Independent of these Chandrayaan missions will be the manned trips into space. The first manned mission will orbit the earth five or six times before returning for a sea-splash sometime in 2015 or a year later. The training of astronauts will soon begin in Bengaluru, and if all goes well India’s maiden manned moon trip will take place in 2020. If all these claims are meant to combat the gloom in Isro after it lost Chandrayaan-I 14 months early, against its projected two-year life around the moon, it must also be remembered that India is the only country which has performed the hugely complicated manoeuvring of the spacecraft from earth orbit to lunar orbit in the first attempt itself. The Russians had lost a few spaceships in this most critical operation. Another significant gain is that C-I, before its premature demise, managed to map most of the hitherto unvisited polar part, commonly known as the dark side of the moon. The data it sent to Byalalu will greatly help the Indian exploration for water on the moon. Just the other day, Isro announced it had teamed up with Nasa to study possibilities of lunar water in this patch of the moon.
The most common question that pops up whenever a space mission fails is whether the nation was right to spend all those millions on "over-ambitious" adventures and if these had any relevance, specially when contrasted with the acute poverty still prevalent in India.

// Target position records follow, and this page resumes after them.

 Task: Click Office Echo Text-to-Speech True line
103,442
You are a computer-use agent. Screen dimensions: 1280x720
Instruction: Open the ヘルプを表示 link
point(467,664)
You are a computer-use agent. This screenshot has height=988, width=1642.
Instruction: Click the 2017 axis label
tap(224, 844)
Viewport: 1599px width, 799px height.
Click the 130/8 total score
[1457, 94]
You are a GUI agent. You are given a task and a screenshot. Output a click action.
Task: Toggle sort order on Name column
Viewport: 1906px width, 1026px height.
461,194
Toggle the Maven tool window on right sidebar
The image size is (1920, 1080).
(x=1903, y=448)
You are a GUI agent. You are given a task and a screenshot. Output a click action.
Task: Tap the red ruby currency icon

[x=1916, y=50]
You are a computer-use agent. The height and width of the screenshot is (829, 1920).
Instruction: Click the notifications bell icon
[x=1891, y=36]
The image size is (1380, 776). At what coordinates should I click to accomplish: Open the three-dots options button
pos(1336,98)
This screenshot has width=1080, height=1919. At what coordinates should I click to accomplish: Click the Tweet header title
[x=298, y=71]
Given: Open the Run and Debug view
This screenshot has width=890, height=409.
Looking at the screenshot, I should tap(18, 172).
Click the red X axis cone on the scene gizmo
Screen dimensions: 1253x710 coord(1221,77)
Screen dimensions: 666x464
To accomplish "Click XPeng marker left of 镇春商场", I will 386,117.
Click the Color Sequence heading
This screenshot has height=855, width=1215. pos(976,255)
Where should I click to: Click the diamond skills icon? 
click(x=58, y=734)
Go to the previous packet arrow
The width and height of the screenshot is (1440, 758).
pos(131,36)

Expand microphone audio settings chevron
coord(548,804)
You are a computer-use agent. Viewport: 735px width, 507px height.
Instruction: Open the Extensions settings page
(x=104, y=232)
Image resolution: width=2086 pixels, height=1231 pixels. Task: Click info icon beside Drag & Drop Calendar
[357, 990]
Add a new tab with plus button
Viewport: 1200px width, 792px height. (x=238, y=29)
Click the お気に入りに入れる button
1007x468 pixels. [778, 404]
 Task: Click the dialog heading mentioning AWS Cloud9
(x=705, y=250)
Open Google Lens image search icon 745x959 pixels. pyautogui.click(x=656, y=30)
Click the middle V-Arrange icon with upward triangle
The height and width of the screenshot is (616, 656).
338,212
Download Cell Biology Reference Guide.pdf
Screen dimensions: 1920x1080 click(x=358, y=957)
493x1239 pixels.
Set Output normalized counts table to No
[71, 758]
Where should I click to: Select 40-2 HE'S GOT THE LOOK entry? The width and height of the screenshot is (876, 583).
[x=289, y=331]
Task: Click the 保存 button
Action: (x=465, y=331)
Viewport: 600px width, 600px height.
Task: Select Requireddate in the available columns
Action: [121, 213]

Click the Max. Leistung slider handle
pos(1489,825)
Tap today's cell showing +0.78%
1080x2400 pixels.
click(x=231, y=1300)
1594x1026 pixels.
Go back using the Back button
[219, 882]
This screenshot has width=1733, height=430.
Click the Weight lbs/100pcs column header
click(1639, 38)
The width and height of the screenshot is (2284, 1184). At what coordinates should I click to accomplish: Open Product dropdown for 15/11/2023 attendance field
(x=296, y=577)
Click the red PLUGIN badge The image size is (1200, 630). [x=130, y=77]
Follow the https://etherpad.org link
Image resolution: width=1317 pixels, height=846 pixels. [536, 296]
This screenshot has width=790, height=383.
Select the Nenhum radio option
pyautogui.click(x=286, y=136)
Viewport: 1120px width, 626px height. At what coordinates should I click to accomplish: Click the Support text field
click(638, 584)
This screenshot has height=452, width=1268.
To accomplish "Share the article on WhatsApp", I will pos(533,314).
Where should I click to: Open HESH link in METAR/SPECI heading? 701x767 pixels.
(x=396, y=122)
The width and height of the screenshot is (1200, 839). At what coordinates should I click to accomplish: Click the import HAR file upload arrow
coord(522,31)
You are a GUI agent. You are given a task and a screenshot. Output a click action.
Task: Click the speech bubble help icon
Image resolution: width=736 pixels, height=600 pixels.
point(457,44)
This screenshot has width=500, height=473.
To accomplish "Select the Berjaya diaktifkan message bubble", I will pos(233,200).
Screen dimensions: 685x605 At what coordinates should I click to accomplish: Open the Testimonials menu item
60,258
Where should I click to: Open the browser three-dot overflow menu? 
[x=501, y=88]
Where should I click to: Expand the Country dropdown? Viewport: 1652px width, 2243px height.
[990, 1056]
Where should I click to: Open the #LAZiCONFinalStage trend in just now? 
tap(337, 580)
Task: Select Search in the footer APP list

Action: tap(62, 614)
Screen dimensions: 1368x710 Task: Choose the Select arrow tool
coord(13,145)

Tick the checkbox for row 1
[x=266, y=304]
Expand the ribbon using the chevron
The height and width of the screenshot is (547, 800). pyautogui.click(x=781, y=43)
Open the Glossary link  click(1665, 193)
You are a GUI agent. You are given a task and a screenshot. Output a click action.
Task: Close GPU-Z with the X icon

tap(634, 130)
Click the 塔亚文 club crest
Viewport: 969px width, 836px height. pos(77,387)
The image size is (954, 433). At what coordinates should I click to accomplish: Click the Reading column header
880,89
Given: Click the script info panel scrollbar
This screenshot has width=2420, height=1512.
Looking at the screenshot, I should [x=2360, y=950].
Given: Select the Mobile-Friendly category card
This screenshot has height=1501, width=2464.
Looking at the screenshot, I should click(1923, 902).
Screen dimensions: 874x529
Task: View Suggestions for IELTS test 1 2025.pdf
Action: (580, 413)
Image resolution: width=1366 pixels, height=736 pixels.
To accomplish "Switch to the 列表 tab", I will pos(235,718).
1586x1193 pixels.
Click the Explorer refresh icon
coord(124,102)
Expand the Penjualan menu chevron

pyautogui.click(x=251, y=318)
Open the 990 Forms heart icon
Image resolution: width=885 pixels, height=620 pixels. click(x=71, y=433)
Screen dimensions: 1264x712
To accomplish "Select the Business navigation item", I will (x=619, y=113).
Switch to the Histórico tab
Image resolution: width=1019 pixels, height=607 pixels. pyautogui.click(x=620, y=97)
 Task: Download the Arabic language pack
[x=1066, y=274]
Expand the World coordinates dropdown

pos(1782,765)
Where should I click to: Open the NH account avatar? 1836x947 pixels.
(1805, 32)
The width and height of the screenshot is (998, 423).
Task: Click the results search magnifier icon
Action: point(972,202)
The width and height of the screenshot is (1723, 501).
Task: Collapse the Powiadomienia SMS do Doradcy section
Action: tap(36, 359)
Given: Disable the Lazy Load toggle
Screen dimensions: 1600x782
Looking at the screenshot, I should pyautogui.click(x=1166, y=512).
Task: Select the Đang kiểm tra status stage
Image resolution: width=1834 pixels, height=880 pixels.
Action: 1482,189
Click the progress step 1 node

Isro’s scientists have repeatedly spelt out how their work benefits the ordinary India in a variety of ways — forecasting weather for the farmer, spotting marine fishing zones and other natural resources, tele-medicine facilities for rural people, forest management, distance education and, of course, the revolution in telecommunications. The Internet, now such an integral part of our daily lives, and increasingly even in remoter areas, had its genesis in the US Apollo missions of the 1960s, when the American space programme for the first time used computer-aided data transfer and communication across the skies.
Having said all this, one cannot avoid a word or two of caution. The scientific community must introspect deeply on the reasons behind C-I’s death, so that valuable lessons are learnt on how to make future missions not only less vulnerable but also more productive. True, India’s space odysseys have been far cheaper than those undertaken by other countries, but that’s no reason to get complacent. While India can legitimately take pride that its space programme is zooming at par with those of other space nations, we must never lose sight of the fact that India is also the poorest among these countries. The ongoing debate among our nuclear and defence scientists on whether Pokhran-II in May 1998 was a success or failure only goes to show how our wider scientific community has remained a mystery, at times even unto itself.